(Data entries)
****************
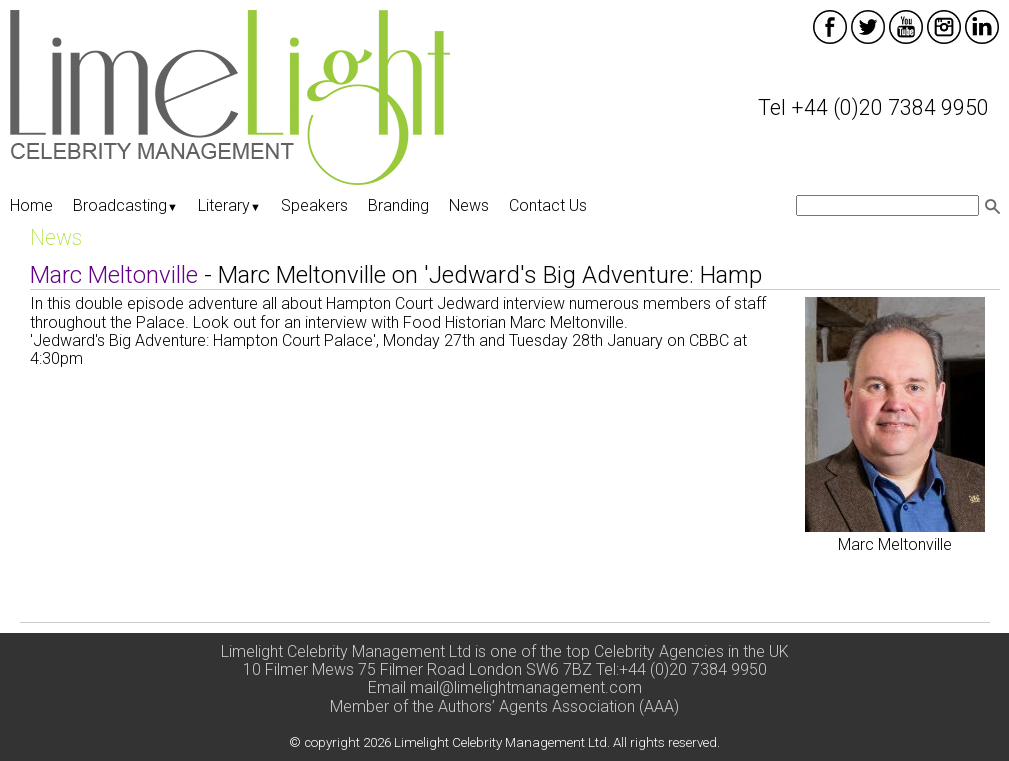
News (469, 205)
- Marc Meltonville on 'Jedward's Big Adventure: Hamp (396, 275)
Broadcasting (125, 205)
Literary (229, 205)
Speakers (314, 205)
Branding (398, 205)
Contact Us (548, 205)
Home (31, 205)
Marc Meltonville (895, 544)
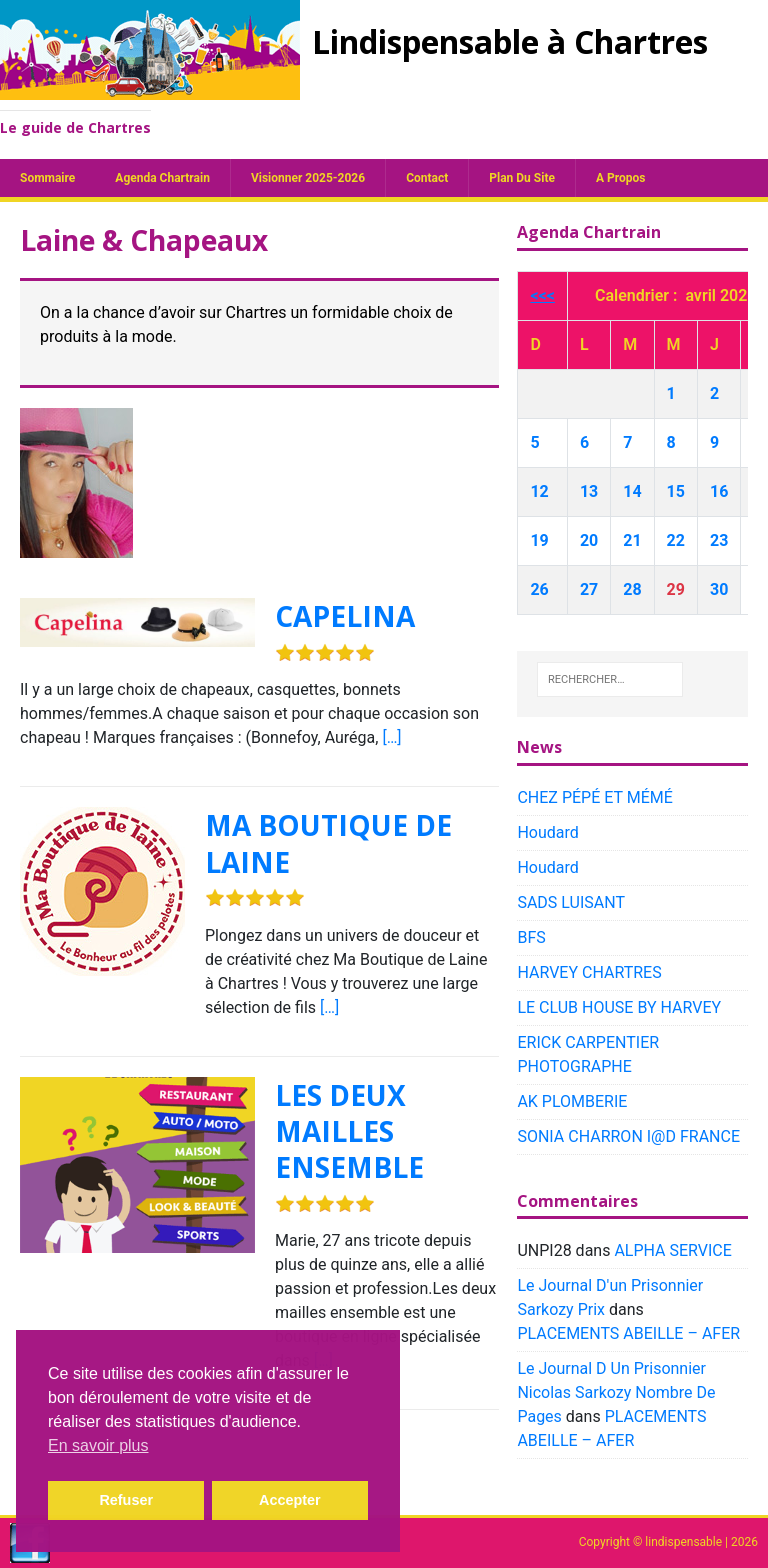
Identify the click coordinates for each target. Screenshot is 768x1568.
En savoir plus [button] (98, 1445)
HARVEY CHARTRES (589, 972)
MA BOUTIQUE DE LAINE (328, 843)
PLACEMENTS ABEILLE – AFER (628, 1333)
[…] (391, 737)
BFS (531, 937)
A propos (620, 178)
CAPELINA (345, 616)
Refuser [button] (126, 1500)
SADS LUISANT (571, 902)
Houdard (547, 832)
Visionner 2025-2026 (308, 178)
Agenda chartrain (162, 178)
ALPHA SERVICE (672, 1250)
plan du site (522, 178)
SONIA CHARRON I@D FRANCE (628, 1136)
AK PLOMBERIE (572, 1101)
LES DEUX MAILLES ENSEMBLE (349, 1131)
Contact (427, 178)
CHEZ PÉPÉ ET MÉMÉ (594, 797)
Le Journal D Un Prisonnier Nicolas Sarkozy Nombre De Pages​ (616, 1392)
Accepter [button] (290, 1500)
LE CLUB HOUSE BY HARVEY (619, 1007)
****************
# What to work on:
Express the part of the data entries that opens with the line containing "Branding (398, 205)" and closes with the line containing "MA BOUTIQUE DE LAINE (328, 843)", both lines included, as a JSON list of strings with one string per line. Skip blank lines and leave the pictures out.

# The output:
[
  "Branding (398, 205)",
  "Contact Us (548, 205)",
  "Home (31, 205)",
  "Marc Meltonville (895, 544)",
  "Identify the click coordinates for each target. Screenshot is 768x1568.",
  "En savoir plus [button] (98, 1445)",
  "HARVEY CHARTRES (589, 972)",
  "MA BOUTIQUE DE LAINE (328, 843)"
]